O Corpo de Bombeiros Militar do Rio de Janeiro foi acionado para realizar a remoção do corpo, após a confirmação do óbito. A cena causou forte impacto emocional em vizinhos, que acompanharam a movimentação das equipes e relataram desespero diante da brutalidade do crime.
Prisão em flagrante e apuração sobre saúde mental
O suspeito foi preso em flagrante ainda no local do crime e encaminhado à 35ª Delegacia de Polícia, onde o caso foi registrado. A Polícia Civil informou que o homem permanece à disposição da Justiça e que o inquérito segue em andamento para esclarecer todos os detalhes do homicídio.
Segundo a polícia, exames e avaliações psiquiátricas poderão ser solicitados para verificar se Henrique possui transtornos mentais que possam ter influenciado sua conduta no momento do crime. Esse fator pode ser determinante para o enquadramento jurídico e para as medidas judiciais que serão adotadas ao longo do processo.
Os investigadores também apuram se havia registros anteriores de conflitos familiares, atendimentos médicos ou acionamentos policiais envolvendo o suspeito, além de buscar compreender a dinâmica exata do ataque ocorrido dentro da residência.
Comunidade lamenta perda e pede justiça
A morte de Maria de Fátima gerou profunda comoção entre fiéis da Igreja Universal dos Coqueiros e moradores de Santíssimo. Nas redes sociais e em mensagens compartilhadas na comunidade, muitos destacaram a postura acolhedora da obreira, sua dedicação às atividades religiosas e o carinho com que tratava todos ao seu redor.
Líderes religiosos lamentaram o ocorrido e prestaram solidariedade aos familiares, ressaltando que Dona Fátima era uma mulher de fé, conhecida por ajudar pessoas em momentos difíceis.
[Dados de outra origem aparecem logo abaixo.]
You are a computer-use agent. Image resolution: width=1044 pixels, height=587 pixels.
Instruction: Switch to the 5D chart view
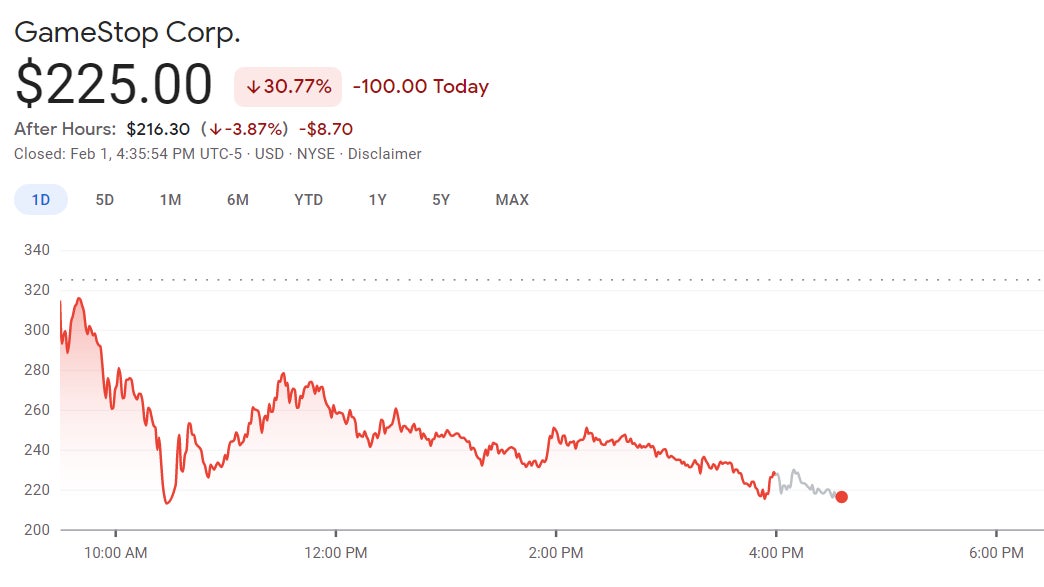pyautogui.click(x=104, y=199)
O episódio reacendeu discussões sobre saúde mental, violência doméstica e a necessidade de acompanhamento adequado para pessoas em situação de sofrimento psicológico.
A Polícia Civil do Rio de Janeiro segue investigando o caso, enquanto a comunidade tenta lidar com a perda repentina de uma figura considerada referência de fé, cuidado e convivência no bairro.